Question

If \[ y = \left( \frac{x^2 + 1}{x} \right)^x \text{ and } \frac{dy}{dx} = y \left[ g(x) + \log \left( \frac{x^2}{x+1} \right) \right], \text{ then } g(x) = \]

• A. \( \frac{x + 2}{x + 1} \)
• B. \( x \log \left( \frac{x^2}{x + 1} \right) \)
• C. \( \frac{x^2}{x + 1} \)
• D. \( \frac{x - 1}{x + 2} \)

Hint:

When using logarithmic differentiation, differentiate both sides after taking the logarithm of the expression to simplify the calculation.

Answer 1

The Correct Option is A

Step 1: Use the given information.
We are given \( y = \left( \frac{x^2 + 1}{x} \right)^x \) and the equation for \( \frac{dy}{dx} \).

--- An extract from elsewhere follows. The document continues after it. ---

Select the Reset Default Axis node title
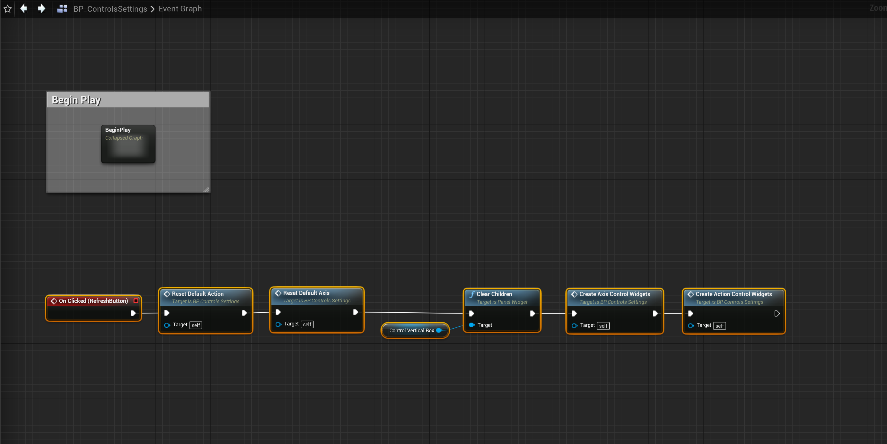 tap(306, 293)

We can start by differentiating \( y \) using logarithmic differentiation to find \( \frac{dy}{dx} \).
Step 2: Apply the differentiation.
Differentiating the expression for \( y \), we find the value of \( g(x) \) as: \[ g(x) = \frac{x + 2}{x + 1} \]
Step 3: Conclusion.
Thus, \( g(x) = \frac{x + 2}{x + 1} \), corresponding to option (A).